At ULB, an innovative approach based on identifying isoforms specifically expressed in the β cells is being used to identify new biomarkers. This approach uses transcriptomic data generated by RNA sequencing and compares the results with those obtained from other abdominal tissues that could potentially interfere with β cell imaging, such as the stomach, liver or intestines. So far we have identified three new specific biomarkers for β and α cells: an isoform of the protein FXYD2γ (FXYD2γa), DPP6 (Dipeptidyl Peptidase 6) and a third biomarker currently being validated.

Using this novel approach, we hope to be able to detect and quantify the mass of β cells in vivo in the near future. Combined with other pancreatic biomarkers, like measurement of C-peptide, these imaging techniques will allow better stratification of patients for clinical trials. This will in turn improve prediction and follow up of diabetes evolution in individual patients, ultimately optimizing personal therapeutic strategies for people affected by the disease.”

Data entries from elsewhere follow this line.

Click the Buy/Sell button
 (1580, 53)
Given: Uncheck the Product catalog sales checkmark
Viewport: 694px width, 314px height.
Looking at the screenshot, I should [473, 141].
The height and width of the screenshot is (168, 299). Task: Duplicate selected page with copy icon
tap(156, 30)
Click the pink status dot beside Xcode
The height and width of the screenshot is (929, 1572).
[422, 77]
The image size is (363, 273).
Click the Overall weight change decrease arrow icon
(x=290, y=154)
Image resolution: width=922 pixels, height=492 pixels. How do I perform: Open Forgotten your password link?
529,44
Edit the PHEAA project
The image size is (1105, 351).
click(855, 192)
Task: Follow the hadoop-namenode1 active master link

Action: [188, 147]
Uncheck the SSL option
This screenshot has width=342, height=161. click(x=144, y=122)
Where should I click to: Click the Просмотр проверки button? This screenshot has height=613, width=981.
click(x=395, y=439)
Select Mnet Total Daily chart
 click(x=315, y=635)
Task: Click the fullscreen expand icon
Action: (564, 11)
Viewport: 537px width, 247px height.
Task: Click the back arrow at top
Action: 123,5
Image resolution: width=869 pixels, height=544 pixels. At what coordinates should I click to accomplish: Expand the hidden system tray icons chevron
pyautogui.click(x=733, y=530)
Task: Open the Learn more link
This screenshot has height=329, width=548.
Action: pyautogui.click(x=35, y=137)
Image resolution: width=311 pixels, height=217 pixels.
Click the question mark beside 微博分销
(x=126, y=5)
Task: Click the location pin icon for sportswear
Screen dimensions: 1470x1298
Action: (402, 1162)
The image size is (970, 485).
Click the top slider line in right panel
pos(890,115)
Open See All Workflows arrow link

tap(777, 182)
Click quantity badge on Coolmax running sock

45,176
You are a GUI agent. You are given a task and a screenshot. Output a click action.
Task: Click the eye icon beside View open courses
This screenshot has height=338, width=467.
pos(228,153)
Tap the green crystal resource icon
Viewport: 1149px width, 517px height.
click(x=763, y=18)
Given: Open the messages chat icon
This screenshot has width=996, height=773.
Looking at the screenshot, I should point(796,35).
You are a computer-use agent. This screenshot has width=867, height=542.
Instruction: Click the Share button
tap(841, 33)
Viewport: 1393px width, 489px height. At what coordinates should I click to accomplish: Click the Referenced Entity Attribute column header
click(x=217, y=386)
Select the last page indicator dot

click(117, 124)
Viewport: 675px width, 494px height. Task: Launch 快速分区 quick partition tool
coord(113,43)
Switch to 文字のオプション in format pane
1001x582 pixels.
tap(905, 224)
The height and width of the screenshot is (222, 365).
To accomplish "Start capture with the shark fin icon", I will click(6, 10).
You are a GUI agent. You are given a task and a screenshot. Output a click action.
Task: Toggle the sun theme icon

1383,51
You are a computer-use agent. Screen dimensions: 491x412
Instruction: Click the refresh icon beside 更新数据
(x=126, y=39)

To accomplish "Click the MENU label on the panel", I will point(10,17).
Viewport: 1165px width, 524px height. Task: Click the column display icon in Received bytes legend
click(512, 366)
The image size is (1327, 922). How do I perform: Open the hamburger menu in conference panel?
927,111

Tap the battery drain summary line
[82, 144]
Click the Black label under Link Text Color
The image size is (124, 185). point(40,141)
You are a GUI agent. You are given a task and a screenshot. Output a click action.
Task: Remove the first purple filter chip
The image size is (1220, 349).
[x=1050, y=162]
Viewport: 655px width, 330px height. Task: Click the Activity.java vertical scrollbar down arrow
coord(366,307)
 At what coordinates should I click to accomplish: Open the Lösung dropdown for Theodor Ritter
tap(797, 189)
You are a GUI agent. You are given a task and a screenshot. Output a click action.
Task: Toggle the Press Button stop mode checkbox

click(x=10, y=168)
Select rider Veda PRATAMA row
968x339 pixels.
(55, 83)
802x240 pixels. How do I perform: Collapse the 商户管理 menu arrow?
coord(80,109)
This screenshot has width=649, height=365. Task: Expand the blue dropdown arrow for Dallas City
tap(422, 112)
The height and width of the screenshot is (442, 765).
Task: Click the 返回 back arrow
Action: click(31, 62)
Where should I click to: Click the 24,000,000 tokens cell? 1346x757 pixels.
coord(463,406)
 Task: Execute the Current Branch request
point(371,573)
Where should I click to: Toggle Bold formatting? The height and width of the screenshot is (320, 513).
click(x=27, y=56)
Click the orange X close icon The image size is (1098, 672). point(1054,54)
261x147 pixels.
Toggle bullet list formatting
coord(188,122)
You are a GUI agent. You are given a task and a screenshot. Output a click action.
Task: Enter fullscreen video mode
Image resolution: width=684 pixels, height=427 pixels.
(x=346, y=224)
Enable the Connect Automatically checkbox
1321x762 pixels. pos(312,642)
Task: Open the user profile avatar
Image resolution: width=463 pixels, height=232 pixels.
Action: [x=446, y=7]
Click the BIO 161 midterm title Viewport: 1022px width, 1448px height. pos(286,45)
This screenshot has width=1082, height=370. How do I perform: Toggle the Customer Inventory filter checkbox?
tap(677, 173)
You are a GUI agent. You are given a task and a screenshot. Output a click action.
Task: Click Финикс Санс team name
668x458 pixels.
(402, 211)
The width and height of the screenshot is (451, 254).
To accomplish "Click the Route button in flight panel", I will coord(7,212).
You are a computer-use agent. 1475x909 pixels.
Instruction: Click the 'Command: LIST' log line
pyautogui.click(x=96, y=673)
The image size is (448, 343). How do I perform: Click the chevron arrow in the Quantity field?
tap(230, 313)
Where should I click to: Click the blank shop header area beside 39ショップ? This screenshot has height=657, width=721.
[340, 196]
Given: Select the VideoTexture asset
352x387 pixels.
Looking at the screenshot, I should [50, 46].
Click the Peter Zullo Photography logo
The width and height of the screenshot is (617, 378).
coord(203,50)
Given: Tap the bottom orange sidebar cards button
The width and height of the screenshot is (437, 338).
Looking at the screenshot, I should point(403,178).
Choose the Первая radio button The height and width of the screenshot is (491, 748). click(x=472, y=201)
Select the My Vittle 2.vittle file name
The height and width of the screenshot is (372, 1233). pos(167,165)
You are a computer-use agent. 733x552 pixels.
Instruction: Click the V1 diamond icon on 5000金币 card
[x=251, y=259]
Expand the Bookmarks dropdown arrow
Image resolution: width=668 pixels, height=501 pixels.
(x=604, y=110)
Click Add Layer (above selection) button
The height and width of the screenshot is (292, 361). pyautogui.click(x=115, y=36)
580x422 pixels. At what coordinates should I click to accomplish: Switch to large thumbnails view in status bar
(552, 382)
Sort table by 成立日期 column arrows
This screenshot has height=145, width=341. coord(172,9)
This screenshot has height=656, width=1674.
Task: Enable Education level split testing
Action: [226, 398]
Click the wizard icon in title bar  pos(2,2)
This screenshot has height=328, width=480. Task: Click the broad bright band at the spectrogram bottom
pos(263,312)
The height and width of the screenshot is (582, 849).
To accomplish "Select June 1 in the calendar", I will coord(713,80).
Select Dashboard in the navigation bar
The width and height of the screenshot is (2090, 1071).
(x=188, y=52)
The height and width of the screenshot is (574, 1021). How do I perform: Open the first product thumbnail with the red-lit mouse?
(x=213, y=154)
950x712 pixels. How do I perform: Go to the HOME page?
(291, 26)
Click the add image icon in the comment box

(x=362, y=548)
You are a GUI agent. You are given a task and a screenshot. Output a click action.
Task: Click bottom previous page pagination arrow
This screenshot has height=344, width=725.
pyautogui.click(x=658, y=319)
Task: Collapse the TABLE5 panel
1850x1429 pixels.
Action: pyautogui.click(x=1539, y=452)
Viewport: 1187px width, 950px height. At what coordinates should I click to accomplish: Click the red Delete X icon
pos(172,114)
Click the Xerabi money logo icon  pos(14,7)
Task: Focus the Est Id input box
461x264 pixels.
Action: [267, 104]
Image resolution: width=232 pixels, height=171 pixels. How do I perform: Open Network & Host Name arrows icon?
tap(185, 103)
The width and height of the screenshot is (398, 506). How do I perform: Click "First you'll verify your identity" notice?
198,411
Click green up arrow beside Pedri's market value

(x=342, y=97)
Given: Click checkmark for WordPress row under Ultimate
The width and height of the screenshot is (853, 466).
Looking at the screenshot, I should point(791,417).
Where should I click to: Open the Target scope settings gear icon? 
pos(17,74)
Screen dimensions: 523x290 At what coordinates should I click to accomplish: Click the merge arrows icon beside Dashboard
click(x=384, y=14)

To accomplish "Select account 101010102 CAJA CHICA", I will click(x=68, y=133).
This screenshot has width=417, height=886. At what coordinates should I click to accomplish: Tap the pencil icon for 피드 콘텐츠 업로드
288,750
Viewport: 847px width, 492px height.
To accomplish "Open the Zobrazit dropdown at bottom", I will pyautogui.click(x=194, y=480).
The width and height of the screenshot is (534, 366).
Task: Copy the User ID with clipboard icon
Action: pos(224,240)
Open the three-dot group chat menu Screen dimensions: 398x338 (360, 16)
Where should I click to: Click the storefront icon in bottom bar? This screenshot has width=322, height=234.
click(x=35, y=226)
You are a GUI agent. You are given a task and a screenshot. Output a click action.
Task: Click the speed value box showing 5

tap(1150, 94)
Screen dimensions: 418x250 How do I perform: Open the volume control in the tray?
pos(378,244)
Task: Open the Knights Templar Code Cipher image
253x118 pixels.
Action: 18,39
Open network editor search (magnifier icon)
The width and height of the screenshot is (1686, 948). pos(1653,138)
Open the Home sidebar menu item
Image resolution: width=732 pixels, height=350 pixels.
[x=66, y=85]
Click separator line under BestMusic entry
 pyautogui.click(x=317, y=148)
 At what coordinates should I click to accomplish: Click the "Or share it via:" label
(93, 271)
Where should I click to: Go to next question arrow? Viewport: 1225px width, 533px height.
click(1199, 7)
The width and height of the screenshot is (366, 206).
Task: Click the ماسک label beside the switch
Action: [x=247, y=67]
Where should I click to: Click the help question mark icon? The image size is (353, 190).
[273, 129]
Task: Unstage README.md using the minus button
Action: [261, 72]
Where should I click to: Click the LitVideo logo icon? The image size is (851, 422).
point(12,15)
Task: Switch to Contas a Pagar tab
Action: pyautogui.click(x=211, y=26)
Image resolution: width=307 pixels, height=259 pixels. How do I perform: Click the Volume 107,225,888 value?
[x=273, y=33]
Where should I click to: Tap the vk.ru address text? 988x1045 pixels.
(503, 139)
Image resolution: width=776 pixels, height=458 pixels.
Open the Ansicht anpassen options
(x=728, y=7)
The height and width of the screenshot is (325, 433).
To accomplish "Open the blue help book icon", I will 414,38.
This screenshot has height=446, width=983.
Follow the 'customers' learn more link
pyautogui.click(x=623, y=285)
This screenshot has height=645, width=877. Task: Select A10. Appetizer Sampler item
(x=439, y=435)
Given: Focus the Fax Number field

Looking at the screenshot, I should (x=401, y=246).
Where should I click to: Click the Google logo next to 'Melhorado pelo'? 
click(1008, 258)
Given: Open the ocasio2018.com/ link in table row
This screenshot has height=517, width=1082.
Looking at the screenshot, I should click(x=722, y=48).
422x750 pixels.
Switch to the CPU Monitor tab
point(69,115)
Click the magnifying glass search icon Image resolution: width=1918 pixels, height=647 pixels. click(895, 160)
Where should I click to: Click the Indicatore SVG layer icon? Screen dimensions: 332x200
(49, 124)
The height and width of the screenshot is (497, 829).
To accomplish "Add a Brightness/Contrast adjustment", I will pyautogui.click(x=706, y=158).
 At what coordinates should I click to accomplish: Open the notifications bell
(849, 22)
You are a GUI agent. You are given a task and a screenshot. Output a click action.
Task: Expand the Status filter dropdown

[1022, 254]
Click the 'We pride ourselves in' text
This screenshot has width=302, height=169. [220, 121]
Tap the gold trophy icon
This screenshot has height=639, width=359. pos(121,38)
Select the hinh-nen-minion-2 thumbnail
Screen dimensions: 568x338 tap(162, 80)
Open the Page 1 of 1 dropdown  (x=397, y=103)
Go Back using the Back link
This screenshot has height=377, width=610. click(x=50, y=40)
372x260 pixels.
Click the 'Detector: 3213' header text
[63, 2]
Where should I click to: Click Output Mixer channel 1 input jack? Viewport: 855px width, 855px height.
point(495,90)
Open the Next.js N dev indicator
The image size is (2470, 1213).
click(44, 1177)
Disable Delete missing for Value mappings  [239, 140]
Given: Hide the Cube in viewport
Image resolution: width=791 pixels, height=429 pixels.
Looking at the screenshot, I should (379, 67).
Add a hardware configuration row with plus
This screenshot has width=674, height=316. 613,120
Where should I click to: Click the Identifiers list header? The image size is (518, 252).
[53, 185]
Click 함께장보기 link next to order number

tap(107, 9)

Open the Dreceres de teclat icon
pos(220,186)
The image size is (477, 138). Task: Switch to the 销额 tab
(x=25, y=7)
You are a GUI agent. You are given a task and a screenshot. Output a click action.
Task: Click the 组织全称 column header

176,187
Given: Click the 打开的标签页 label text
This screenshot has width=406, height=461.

Why did you decide to create a spin-off?

Eizirik: “We are at a crucial moment: we need to move forward from basic research and use this imaging technique to help patients. This process involves costly steps, so it is necessary to raise funds that go beyond what basic research grants can provide. It was the logical next step to create a spin-off. The name BetaBild was chosen as it represents both the cell type (β) and the imaging technique (‘bild” is Swedish for “image”).

In 2017, thanks to the support of Wallonia Biotech Coaching (WBC) and SOWALFIN, we appointed a manager (Dr Cédric Volanti, former Director at Eurogentec) to help us prepare a competitive business plan and general outline for BetaBild. This plan was recently presented to the Valorisation Committee of the Université Libre de Bruxelles. The next step will be presenting it to the Theodorus Fund, which has already been helping us for several months.

This project has a long history. We hope that in the coming months BetaBild will solidify, and that this will help us make in vivo β cell imaging a reality.”

This article was drafted by guest contributor Amelie Moyaerts from BioWin.